Saturday, August 13, 2011

Go. One. More.


My door is open as I write (10:11 AM). It's a rather fallish like day here in my old Kentucky home. Low humidity and a cool gentle breeze blowing. I even had my tea on the deck this morning. Nice way to start a Saturday. It's been such a hot, oppressive summer so this is a very welcome change.

What has not been so nice is how badly I've felt these past three weeks. Bad. Very bad. I'm not feeling all that great even now yet I'm feeling a tad better than I have been. I'm not even sure why I'm writing except to give family and friends an update and perhaps simply to share what I'm going through.


In addition to my Lyme protocol, I've been on a homeopathic series therapy to treat CMV (Cytomegalovirus) that has reared it's ugly head once again. Think mono. CMV is a cousin to EBV or Epstein-Barr Virus, the most common cause of mononucleosis. CMV and EBV, like Lyme, also get into the nervous system as well other organs. All of this together equals a burdened and overtaxed body that needs a break. Part of the problem is that we've revved up my immune system too much. I'm having an overactive immune response and my muscles, joints and lymph nodes have been paying the price. Clearly, we've had to back off a bit. It's a rather delicate balance. And it's such a complicated and crazy process. Unless you've experienced it up close and personal; you wouldn't believe it all if I told you.

I saw my doctor earlier this week.
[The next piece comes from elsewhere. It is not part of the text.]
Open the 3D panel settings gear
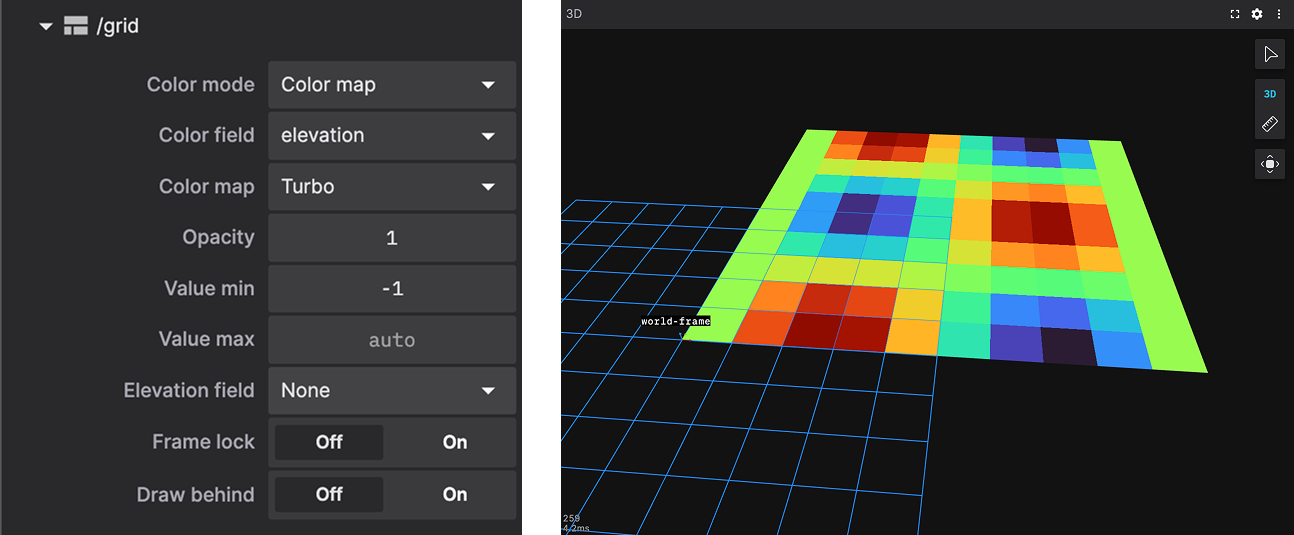Image resolution: width=1294 pixels, height=535 pixels. tap(1257, 14)
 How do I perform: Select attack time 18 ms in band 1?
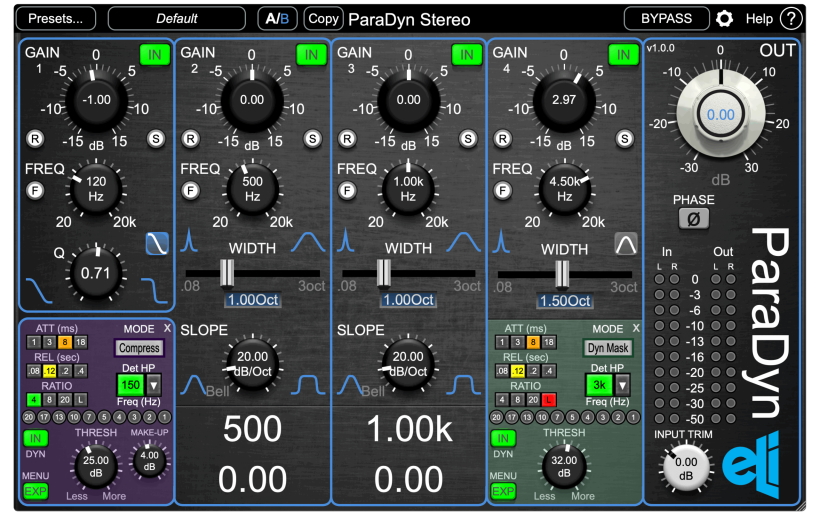point(81,343)
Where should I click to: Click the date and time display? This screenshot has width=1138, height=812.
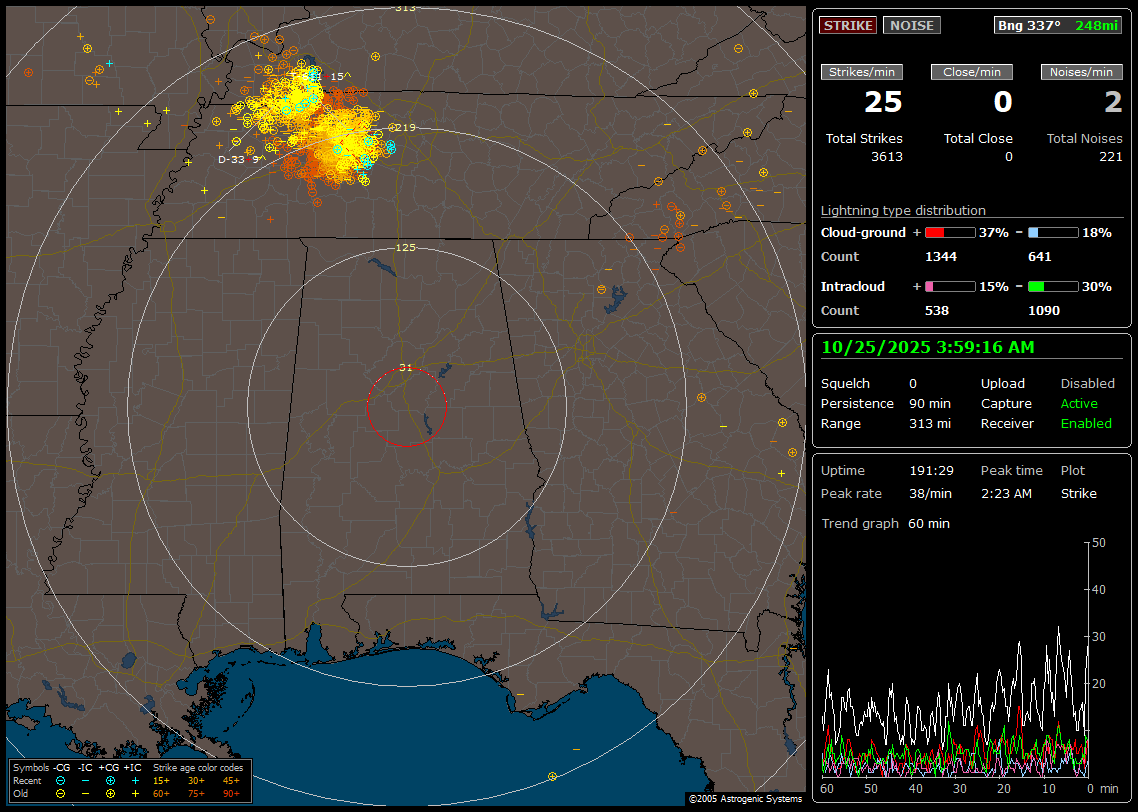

Correction - I dragged myself to my doctor earlier this week. It was pretty evident I was feeling awful and so we discussed everything that's been happening and made adjustments to my protocol. Yet my body wants to finish out this round of CMV treatment. I'll be done with it in the upcoming week. Still onward ho with the Lyme treatment.

As unwell as I generally feel, there are these times when everything - fatigue, fever, pain, inflammation, and all the other stuff - exacerbates or elevates to the worst level. Ask anyone with Lyme or any chronic illness for that matter and they'll say the same.
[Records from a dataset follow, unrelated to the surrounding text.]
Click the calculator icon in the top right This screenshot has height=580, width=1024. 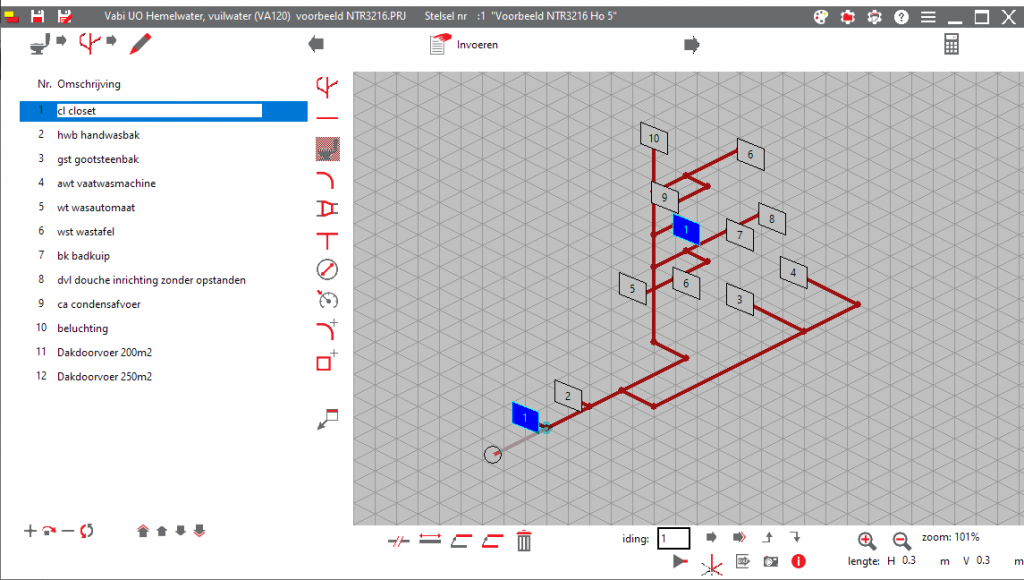click(x=952, y=44)
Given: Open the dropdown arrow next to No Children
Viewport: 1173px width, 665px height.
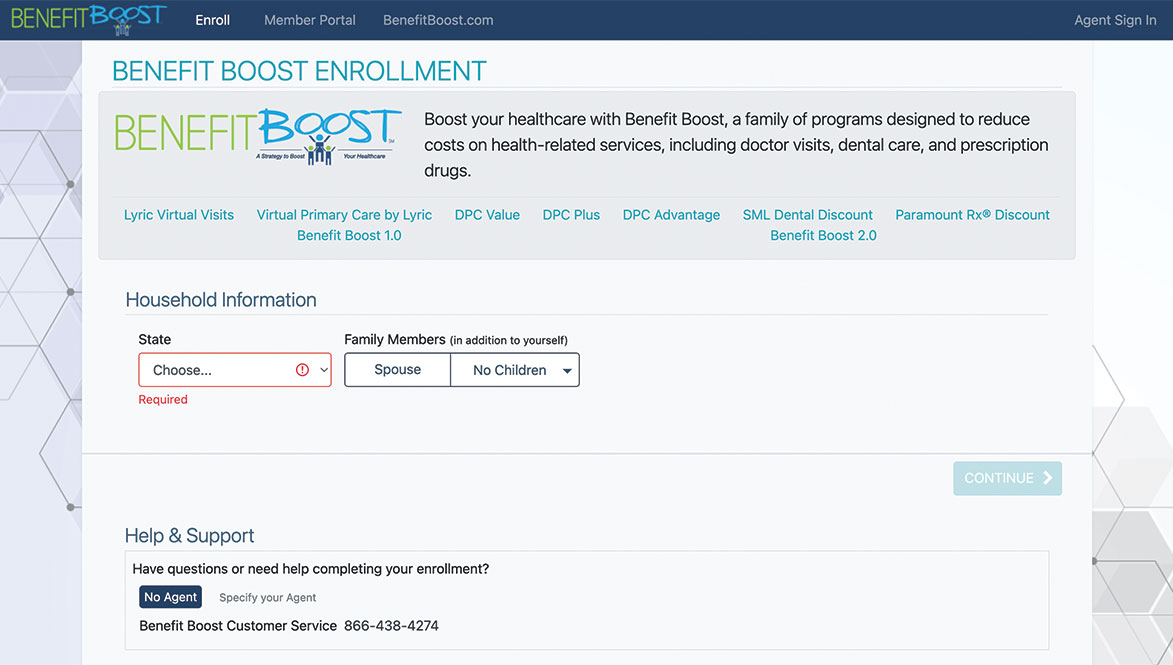Looking at the screenshot, I should point(568,370).
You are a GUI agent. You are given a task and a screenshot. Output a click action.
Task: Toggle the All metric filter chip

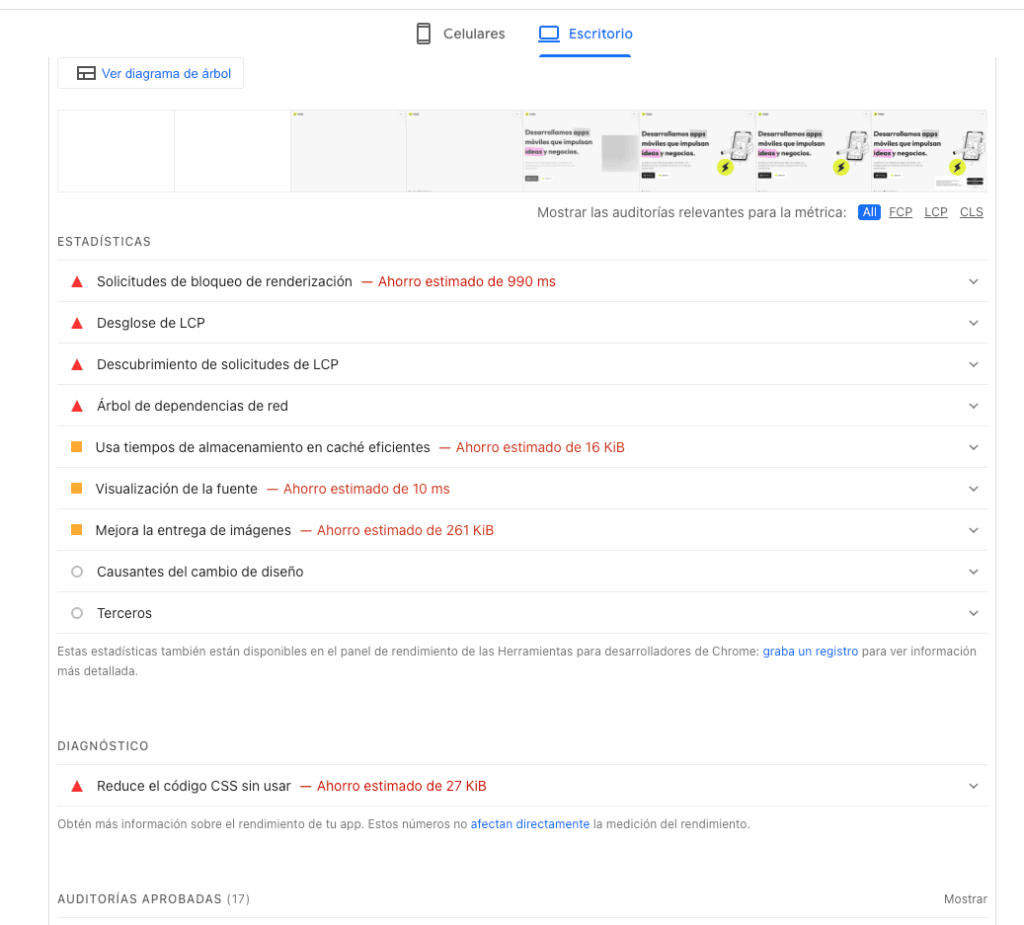(x=868, y=211)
As my friend Kathy blogs, this illness has altered everything and requires everything to be altered. What's altered for me lately is the drive to keep pressing in. It's really hard to do when you physically feel so bad and have pressed and persevered for so many years. Yet somehow, someway (Godway) I will press on. I always do. Even when I'm crawling.

Note to self: Don't stop now. Go. One. More.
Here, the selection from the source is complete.